OPINION:
Obamacare’s third year of open enrollment began on Sunday. People hoping to sign up saw a website with fresh photos and high-tech features. They found the actual insurance of the president’s signature law has gotten even worse.
Unless something dramatic happens, this may be the year of the health care law’s collapse. Prices keep rising and service keeps fading. It should not surprise the administration that people are not signing up.
Despite all the Obama administration has done to completely upend health care in this country, there are still more than 30 million uninsured people in America today. The reason they’re not buying Obamacare isn’t because they haven’t heard enough about it. They’re not buying because it’s a bad deal for them.
As people log on to the government exchanges this year, they will see the telltale signs of Obamacare’s impending failure. These include: costs soaring, cancellations mounting, and choices disappearing.
The first thing most people will notice is the higher price tag. Premiums are jumping by double digits in many states. In Alaska, premiums will be nearly 40 percent higher next year. People buying insurance on the Minnesota exchange will pay anywhere from 14 to 49 percent more.
Premiums are just one part of the high-cost story. Many plans are raising deductibles, co-pays, and other out-of-pocket costs.
Remember when President Obama’s mantra was “If you like your health care plan, you can keep it?” Now the administration is singing a different tune: “If you have an Obamacare plan, you better shop around.”
That’s about the only advice Washington has for people who want to avoid brutal rate increases. If you’re willing to switch insurance plans each year, your rates may go up by slightly less.
For some people, their old plan won’t be available at any price. This includes more than a half-million people insured by one of the health co-ops that have shut down in 11 states over the past few months.
It also includes people whose insurer decided it simply couldn’t afford to sell Obamacare coverage anymore. That’s what happened in my home state, Wyoming, where the company WINHealth is dropping out of the exchange entirely.
In some states, plans are changing dramatically even if the company remains. A patient may find that her longtime doctor will no longer be a part of her plan’s network. Maybe the hospital nearest to her home is no longer included by her insurance. These kinds of changes can leave people with very different coverage than they had before.
As people work their way around the website, they may notice that the remaining options are slimmer than ever. Analysts at the Robert Wood Johnson Foundation say that more of the choices will be HMOs this time around. That can mean narrower networks and no out-of-network coverage.

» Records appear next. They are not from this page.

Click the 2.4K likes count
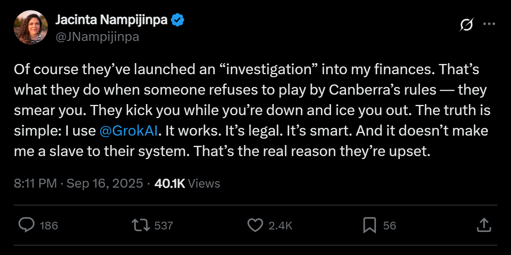This screenshot has height=255, width=511. (280, 226)
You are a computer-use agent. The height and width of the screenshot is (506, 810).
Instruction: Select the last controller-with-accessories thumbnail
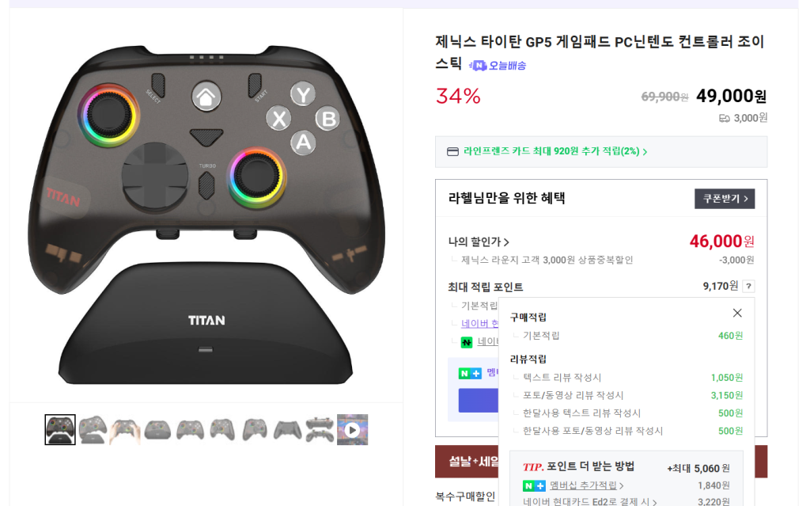(x=320, y=429)
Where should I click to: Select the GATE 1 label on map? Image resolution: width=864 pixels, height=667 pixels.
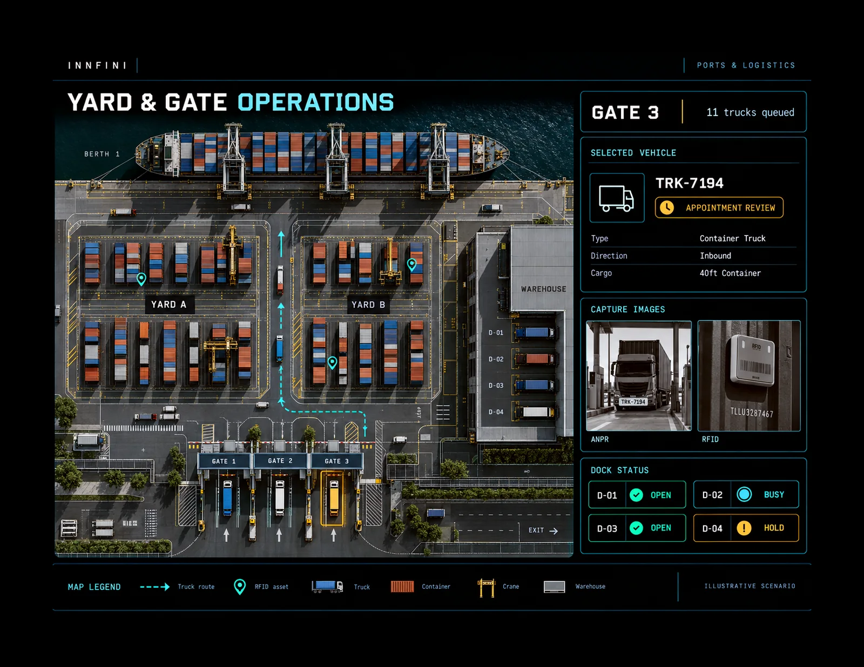click(x=224, y=461)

In some states, the number of options is practically non-existent. According to the Kaiser Family Foundation, people living in 14 of Nevada’s 16 counties will have only one or two companies to pick from. In Wyoming, with the failure of WINHealth, residents will have only one option.
Insurance through Obamacare is largely coming down to a simple choice of take it or leave it. More and more Americans are leaving it.
The only people who are consistently signing up are the ones who get subsidies from Washington. For them, the website should come with a warning label reading: “Buyer beware.” According to the IRS, 90 percent of people who received government insurance subsidies last year got the wrong amount.
To avoid an all-out panic over low enrollment, the administration is trying to lower expectations. It’s lowered the bar for success to around 10 million people enrolled for 2016. That’s half of the 21 million people the non-partisan Congressional Budget Office says should be covered next year. It’s also essentially flat compared to the 9.9 million who were enrolled in June.
The administration is playing the lowered expectations game because they know how hard it is to convince more Americans to buy government-mandated insurance that costs so much. For so many people, Obamacare doesn’t have much to offer.
Even the $695 tax penalty isn’t enough incentive to coerce people to buy. People facing premium increases along with a $5,000 deductible see little reason to pay for insurance they may not want, need, or be able to afford.
Obamacare is failing because too many people want nothing to do with it. As the costs continue to rise, more people get cancellation notices, and the exchanges offer fewer choices, the collapse will only continue. We may look back at this past Sunday as the beginning of the end.
• John Barrasso, chairman of the Republican Policy Committee, is a senator from Wyoming and a physician.